This week, California became the second state to pass a law making it illegal to steal data from RFID (radio frequency identification) cards.
The law sets a penalty that includes a maximum fine of US$1,500 and up to a year in prison for someone convicted of surreptitiously reading information from an RFID card.
RFID chips, used in a growing variety of applications worldwide, store small amounts of information that a nearby device can read. Among other things, the chips can be used to store customer data on a credit card or allow authorized people to open locked office doors or car doors in “keyless” entry systems.
The California bill makes exceptions for certain emergency situations, such as permitting a health care worker to scan someone’s RFID-enabled health card in order to help the person. Also, police officers would be allowed to view information on an RFID card with a warrant.
The bill was first introduced by California State Senator Joe Simitian in 2006, and the final version was signed into law on Wednesday. It was backed by a wide variety of groups ranging from the American Civil Liberties Union to the Gun Owners of California.
Earlier this year, Washington became the first state to pass a law against theft of RFID data. Washington makes it a class C felony to steal data from an RFID card specifically for the purpose of fraud, identity theft or other illegal purposes. That means that if convicted, a criminal could receive a penalty of as much as a $10,000 fine and five years in prison.
While there are security mechanisms that issuers of RFID cards can employ to make it more difficult for someone to steal data stored on them, many don’t or do so poorly, so these laws could help serve as a deterrent against would-be hackers.
A paper recently published by the Stanford Law Review detailed some alarming examples of security researchers hacking into RFID systems. In one instance, researchers at Johns Hopkins University cracked the encryption code on Texas Instruments chips used in Exxon Mobil gas cards.
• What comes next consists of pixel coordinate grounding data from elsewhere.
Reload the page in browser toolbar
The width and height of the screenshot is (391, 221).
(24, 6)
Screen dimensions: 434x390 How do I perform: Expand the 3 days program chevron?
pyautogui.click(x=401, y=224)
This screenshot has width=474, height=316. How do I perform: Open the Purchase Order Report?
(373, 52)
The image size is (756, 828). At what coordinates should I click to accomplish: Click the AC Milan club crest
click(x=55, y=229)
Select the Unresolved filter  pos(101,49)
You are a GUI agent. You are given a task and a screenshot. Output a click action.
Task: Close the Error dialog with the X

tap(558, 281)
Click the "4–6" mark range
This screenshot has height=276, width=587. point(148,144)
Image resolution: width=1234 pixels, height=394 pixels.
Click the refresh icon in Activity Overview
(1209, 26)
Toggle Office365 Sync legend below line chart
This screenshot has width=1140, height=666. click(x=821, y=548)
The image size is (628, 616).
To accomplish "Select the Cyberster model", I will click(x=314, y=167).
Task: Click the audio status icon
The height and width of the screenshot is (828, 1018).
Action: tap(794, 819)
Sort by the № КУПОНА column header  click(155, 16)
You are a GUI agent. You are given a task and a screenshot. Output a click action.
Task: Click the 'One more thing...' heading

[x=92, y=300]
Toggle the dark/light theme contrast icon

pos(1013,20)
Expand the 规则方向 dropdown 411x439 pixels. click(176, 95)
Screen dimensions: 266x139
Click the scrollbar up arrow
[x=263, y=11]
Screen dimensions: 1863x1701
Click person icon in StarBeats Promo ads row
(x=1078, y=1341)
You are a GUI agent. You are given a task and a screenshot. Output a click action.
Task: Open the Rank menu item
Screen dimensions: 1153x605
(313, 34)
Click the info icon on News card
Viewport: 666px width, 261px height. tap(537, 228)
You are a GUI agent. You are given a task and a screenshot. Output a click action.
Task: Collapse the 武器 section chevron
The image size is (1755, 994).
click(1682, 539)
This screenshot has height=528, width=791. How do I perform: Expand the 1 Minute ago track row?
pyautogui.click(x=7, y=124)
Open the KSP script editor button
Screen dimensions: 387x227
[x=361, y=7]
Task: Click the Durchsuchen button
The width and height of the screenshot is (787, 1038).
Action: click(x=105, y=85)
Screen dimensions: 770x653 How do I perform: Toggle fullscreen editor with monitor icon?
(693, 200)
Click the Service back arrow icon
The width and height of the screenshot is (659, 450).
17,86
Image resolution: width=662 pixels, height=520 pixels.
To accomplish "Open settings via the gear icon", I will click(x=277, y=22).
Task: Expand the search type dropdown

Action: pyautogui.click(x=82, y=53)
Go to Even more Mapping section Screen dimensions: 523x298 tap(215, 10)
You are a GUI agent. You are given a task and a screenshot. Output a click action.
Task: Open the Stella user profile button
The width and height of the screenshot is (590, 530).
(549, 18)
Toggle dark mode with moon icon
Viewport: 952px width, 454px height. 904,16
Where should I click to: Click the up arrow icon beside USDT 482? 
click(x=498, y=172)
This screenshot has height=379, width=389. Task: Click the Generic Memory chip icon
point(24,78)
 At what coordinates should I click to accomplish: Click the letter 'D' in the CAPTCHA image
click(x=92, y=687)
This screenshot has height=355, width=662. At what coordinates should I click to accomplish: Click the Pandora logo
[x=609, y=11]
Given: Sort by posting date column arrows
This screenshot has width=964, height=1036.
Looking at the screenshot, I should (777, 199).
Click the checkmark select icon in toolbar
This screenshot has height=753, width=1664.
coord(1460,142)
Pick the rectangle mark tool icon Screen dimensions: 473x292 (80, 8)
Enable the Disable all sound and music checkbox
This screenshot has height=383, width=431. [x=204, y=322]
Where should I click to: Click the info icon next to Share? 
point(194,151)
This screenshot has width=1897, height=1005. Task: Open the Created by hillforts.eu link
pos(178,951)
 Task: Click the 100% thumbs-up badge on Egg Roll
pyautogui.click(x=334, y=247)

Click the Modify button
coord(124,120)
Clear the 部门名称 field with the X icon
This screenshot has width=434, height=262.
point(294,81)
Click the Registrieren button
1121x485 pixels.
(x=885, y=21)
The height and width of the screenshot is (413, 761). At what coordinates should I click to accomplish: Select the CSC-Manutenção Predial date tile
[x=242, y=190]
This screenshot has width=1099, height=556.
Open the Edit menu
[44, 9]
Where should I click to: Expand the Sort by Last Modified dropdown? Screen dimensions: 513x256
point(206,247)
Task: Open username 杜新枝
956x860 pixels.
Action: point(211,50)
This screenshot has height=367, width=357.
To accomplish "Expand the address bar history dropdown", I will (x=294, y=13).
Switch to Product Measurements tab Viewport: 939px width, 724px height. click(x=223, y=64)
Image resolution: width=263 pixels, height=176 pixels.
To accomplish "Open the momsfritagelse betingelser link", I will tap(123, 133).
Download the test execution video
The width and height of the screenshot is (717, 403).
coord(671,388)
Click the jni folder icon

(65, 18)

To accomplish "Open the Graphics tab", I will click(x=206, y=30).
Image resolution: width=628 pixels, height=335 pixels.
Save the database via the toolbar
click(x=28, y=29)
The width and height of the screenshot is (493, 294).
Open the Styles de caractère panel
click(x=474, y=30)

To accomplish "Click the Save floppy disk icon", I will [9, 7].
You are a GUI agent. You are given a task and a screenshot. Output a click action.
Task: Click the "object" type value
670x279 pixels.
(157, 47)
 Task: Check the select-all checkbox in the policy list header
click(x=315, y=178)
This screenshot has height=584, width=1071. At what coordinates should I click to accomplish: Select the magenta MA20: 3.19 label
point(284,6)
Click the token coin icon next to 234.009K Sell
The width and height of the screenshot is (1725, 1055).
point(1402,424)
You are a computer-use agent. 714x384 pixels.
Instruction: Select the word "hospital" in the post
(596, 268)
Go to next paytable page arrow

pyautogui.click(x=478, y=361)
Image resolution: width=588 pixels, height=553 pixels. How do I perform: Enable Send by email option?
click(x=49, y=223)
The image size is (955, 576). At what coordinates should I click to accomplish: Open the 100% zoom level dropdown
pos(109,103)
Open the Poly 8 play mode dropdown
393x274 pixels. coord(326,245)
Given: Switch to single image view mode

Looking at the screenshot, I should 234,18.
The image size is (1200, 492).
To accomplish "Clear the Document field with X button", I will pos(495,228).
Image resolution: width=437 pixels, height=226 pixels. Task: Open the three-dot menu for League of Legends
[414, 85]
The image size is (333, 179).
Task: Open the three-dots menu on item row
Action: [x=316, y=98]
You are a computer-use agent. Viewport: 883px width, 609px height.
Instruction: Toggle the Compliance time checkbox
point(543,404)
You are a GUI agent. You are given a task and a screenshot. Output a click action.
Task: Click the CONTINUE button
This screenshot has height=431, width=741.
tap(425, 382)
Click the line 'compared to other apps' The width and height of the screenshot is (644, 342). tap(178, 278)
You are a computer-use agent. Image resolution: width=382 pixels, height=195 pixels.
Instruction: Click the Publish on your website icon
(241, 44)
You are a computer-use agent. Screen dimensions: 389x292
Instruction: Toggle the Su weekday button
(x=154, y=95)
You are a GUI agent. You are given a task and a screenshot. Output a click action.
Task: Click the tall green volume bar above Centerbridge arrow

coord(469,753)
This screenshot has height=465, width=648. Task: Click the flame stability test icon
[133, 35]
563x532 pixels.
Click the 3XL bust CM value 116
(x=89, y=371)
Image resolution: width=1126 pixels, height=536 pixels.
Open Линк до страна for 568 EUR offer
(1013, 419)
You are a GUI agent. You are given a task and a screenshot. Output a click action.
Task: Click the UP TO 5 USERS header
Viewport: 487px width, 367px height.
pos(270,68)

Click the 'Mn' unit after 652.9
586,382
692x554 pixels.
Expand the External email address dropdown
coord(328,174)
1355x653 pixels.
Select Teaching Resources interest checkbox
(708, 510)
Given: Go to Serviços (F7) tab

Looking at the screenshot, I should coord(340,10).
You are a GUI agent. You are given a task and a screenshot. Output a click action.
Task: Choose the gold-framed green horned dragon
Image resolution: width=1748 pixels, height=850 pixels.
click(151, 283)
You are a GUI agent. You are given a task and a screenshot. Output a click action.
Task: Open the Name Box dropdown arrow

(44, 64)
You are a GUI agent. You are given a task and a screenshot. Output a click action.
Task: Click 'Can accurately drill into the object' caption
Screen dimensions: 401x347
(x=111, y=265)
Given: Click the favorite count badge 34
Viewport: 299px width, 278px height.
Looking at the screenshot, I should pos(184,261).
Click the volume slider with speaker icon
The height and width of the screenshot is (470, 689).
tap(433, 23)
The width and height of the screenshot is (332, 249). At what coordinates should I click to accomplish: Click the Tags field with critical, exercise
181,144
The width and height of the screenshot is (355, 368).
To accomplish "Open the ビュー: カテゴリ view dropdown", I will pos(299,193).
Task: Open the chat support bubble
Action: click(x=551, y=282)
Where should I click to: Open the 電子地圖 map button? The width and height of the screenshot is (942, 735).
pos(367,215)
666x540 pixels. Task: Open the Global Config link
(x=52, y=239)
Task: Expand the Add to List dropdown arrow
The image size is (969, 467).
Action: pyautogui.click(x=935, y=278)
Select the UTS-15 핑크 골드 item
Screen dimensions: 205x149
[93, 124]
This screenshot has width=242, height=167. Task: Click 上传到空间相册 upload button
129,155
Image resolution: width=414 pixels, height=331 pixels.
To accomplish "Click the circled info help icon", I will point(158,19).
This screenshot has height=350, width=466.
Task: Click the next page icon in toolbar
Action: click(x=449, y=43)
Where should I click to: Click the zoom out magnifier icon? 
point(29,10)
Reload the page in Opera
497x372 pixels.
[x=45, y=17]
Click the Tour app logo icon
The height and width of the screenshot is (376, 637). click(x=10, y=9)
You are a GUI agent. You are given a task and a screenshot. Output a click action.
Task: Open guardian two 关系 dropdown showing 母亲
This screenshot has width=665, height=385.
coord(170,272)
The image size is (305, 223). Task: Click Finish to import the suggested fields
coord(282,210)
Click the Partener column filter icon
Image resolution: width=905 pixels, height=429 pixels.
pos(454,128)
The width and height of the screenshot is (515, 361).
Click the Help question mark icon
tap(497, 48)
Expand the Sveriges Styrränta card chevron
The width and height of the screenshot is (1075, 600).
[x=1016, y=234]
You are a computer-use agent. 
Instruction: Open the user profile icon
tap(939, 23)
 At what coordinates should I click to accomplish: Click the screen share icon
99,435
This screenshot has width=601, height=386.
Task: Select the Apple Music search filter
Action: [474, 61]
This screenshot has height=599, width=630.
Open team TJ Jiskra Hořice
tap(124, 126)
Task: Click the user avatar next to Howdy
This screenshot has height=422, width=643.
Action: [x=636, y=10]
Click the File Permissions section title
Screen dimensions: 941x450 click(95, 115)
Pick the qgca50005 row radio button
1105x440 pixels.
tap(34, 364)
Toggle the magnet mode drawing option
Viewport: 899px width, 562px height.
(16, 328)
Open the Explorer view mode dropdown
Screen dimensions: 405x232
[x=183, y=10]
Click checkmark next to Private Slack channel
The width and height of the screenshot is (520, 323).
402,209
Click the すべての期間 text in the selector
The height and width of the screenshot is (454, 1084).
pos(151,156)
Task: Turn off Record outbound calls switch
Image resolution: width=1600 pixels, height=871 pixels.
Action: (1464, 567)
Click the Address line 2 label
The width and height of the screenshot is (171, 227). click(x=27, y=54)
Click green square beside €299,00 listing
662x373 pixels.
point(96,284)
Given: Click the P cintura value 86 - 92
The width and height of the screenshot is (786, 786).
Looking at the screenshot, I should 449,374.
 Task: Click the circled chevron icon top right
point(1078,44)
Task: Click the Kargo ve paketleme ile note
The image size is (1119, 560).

Armed with that code, a laptop and a simple RFID device, they were able to fill up their tanks with gas for free.
The Stanford paper also cites work done by computer security researchers at IO Active showing how easily they could clone information stored on building entry cards. In another example described in the paper, researchers from the University of Massachusetts spent $150 to build an RFID reader and found they could read information such as names and other data stored on RFID-enabled credit cards. They found that data was stored on the commercially used cards unencrypted and in plain text.
California’s governor this week vetoed another related bill also introduced by Simitian. That bill would have required schools to obtain written consent from parents before issuing RFID cards to students that could be used for recording attendance or tracking the students’ whereabouts. The bill, drafted after controversy erupted at one California school that issued RFID cards to students, would also have required schools to take certain steps to protect students’ privacy.